La notte arrivò a Gerusalemme silenziosa. In un colpo scacciò via tutti i tumulti e i traffici della grande città.
La notte arrivò a Gerusalemme stellata, macchiata da qualche nuvola e spinta da un vento d’oriente.
La notte arrivò a Gerusalemme con un cielo immobile, senza un raggio di luna, e nell’aria l’odore del fuoco delle torce e dell’incenso bruciato.
Quando arriva la notte a Gerusalemme sembra che la terra si concentri tutta lì, che Dio si riposi, che è notte in tutto il mondo.
Quando arriva la notte, Gerusalemme sembra davvero “Città della Pace”, sembra che gli eserciti si fermino, le armi romane come le scimitarre degli Arabi, le spade dei Crociati e le lance dei Turchi. Si zittiscono i cannoni degli Inglesi e i fucili dei Francesi. Il terrore della svastica sembra un nulla, i razzi che tagliano il cielo in due passano altrove e le aquile d’acciaio volano oltre le colline della Giudea. Anche i popoli sembrano non lanciarsi più pietre quando scende la notte a Gerusalemme.

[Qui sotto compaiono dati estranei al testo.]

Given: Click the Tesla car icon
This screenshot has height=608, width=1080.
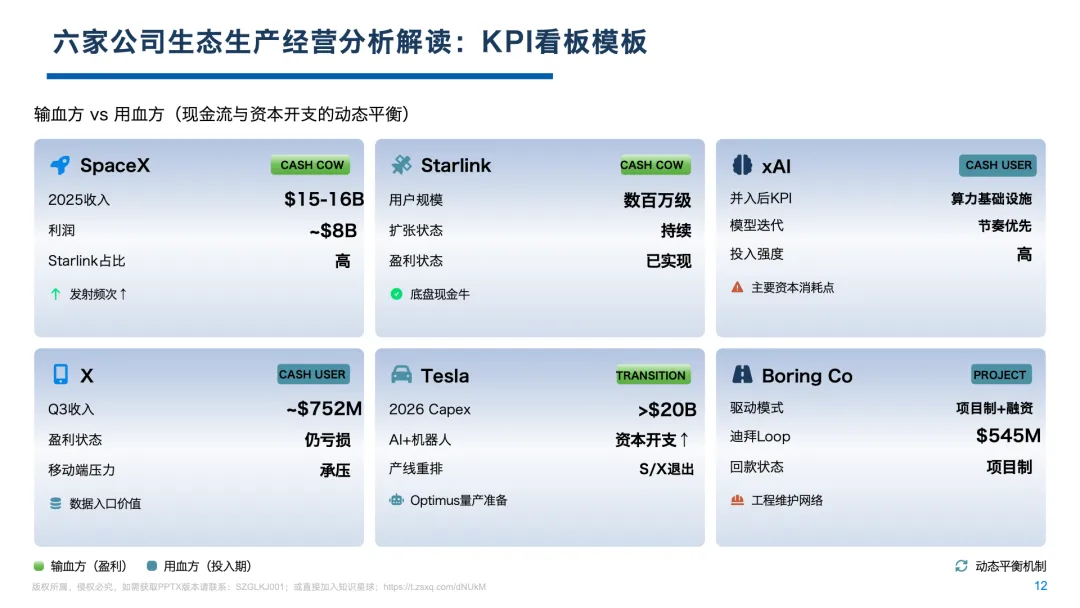Looking at the screenshot, I should (401, 374).
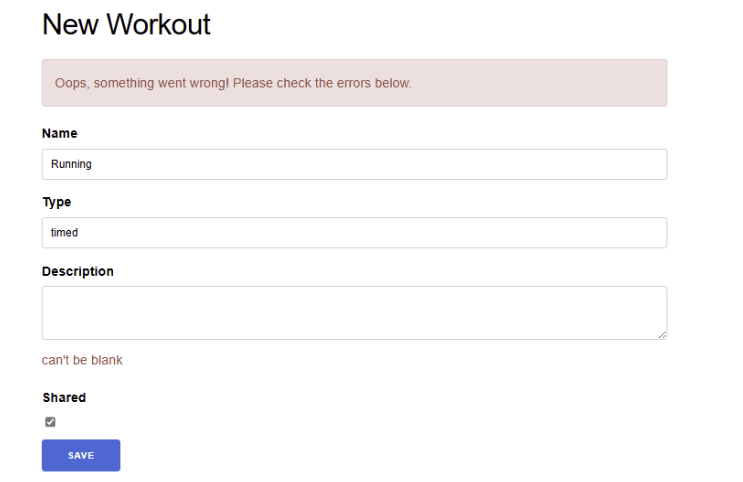Click "Oops, something went wrong!" alert text

point(142,83)
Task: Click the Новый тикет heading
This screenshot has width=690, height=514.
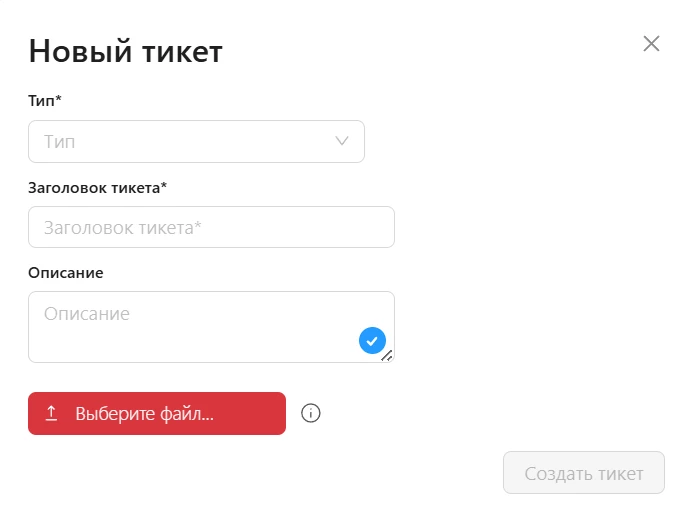Action: [x=126, y=51]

Giungono le stelle e Dio per un attimo si ricorda ancora della “sua città”, e si ricorda di Abramo, si ricorda di Isacco, ma anche d’Ismaele; guarda dall’alto Giacobbe, ma non dimentica Esaù.
Apre gli occhi e vede suo Figlio ancora lì, sotto il cielo immobile della Santa Città, con le braccia allargate, che grida “Pace” e poi lo sussurra e poi si rassegna, piange, si commuove, strappato, diviso, dilaniato, proprio come le sue vesti, proprio come il suo corpo, proprio come la sua memoria in mezzo ai figli degli uomini.
Pace sulla Santa Città, pace sulla Terra Promessa, pace sotto il Golgota, perché “Lì è il Signore”.